International Journal of Family Medicine & Healthcare

Open Access ISSN: 2833-0382

Abstract


Mythology as a Therapeutical Tool in Clinical and Psychological Care

Authors: Alina MAPN da Silva, Luiz Carlos Miller Paiva Nogueira da Silva, Anita LR Saldanha, Ana Paula Pantoja Margeotto, André Luis Valera Gasparoto, Paulo Maurício Garcia Nosé, Natália Rodrigues Daniel, Tania Leme da Rocha Martinez.
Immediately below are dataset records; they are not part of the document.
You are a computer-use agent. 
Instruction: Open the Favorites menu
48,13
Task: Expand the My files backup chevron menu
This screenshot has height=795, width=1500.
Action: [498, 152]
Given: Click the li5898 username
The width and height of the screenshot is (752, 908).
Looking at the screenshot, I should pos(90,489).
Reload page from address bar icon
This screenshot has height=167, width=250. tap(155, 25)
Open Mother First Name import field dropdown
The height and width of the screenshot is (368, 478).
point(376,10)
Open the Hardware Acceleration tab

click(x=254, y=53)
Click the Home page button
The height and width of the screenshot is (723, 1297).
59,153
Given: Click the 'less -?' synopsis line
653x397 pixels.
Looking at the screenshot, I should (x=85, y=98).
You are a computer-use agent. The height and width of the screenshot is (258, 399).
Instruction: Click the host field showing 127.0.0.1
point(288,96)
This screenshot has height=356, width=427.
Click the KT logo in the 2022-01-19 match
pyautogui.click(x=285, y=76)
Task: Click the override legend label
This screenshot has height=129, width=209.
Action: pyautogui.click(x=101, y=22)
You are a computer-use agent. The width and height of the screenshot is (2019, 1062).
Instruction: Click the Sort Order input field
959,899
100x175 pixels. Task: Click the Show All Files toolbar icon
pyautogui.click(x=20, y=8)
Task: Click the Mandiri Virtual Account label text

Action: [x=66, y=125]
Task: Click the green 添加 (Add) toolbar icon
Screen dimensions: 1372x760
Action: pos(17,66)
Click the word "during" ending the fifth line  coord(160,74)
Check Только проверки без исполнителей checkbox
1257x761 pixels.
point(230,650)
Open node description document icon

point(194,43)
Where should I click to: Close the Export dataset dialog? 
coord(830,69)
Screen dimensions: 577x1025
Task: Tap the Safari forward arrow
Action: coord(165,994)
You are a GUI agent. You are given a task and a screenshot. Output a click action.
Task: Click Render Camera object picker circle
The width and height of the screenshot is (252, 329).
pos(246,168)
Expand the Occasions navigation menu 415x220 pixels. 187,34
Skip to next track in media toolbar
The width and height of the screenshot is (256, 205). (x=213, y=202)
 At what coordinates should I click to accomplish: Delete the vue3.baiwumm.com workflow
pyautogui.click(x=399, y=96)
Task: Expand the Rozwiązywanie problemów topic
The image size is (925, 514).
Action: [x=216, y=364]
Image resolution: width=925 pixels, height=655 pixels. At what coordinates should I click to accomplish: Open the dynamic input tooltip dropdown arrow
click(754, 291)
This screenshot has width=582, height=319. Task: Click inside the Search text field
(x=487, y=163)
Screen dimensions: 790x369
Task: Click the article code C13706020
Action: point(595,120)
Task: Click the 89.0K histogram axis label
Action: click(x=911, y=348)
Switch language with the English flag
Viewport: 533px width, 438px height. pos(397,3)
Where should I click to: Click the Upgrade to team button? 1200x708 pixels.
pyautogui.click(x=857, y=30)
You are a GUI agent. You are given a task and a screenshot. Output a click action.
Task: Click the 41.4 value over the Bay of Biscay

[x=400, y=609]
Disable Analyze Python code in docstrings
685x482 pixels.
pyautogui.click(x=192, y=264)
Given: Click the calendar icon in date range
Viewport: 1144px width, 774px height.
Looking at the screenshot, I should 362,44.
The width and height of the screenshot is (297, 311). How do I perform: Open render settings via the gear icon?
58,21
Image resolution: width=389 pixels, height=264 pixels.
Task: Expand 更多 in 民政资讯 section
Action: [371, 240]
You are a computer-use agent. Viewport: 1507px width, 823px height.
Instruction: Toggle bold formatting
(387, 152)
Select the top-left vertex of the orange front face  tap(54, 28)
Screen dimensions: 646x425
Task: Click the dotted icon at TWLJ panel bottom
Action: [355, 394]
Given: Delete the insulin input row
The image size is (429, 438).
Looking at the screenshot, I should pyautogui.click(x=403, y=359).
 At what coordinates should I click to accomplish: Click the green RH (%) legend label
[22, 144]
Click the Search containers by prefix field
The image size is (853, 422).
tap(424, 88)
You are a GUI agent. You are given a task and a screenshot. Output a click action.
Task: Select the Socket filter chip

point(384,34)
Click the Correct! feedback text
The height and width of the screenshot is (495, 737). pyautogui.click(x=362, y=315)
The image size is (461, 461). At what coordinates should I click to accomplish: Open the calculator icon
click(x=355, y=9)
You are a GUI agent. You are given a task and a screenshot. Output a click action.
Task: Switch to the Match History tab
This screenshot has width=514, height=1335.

Myth is the form of expression of humanity in its primitive stage and of the deficiency of language in relation to thought. It is situated in the dream and in the unconscious, mainly collective (archetypes), showing conflicts of the human soul, sometimes transmitted phylogenetically. The psychoanalyst starts from a myth that is individualized, and above all, hidden, and the shaman starts from the collective myth, already known and consecrated by the culture. If ancient man followed the course of some myth, modern man follows his own myth. Man would be the son of gods and demons, a struggle between Eros and Thanate, and would therefore have a divine and a demonic part. A single and widespread family of languages, which must have originated from a single source, includes, in addition to Sanskrit and Pali (the language of the Buddhist scriptures), most of the languages of northern India, as well as Sinhalese (the language of Ceylon), Persian, Armenian, Albanian, Bulgarian, Polish, Russian, and the other Slavic languages. As well as Greek, Latin, and all the languages of Europe, with the exception of Estonian, Finnish, Sámi, Hungarian, and Basque. In this way, an ongoing series from Ireland to India was revealed. Not only could languages be easily compared, but also the civilizations and religions, mythologies, literary forms, and modes of thought of the peoples in question, such as the Vedic pantheon of ancient India, that of the Edas of medieval Iceland, and the Olympus of the Greeks. It is no wonder, then, that such discoveries caused such astonishment among the leading scholars and philosophers of the century. Man is, mythically speaking, created by the spirit. However, man is distinguished from all other forms of life by the fact that he is the being made conscious: he is intellectualized and individualized.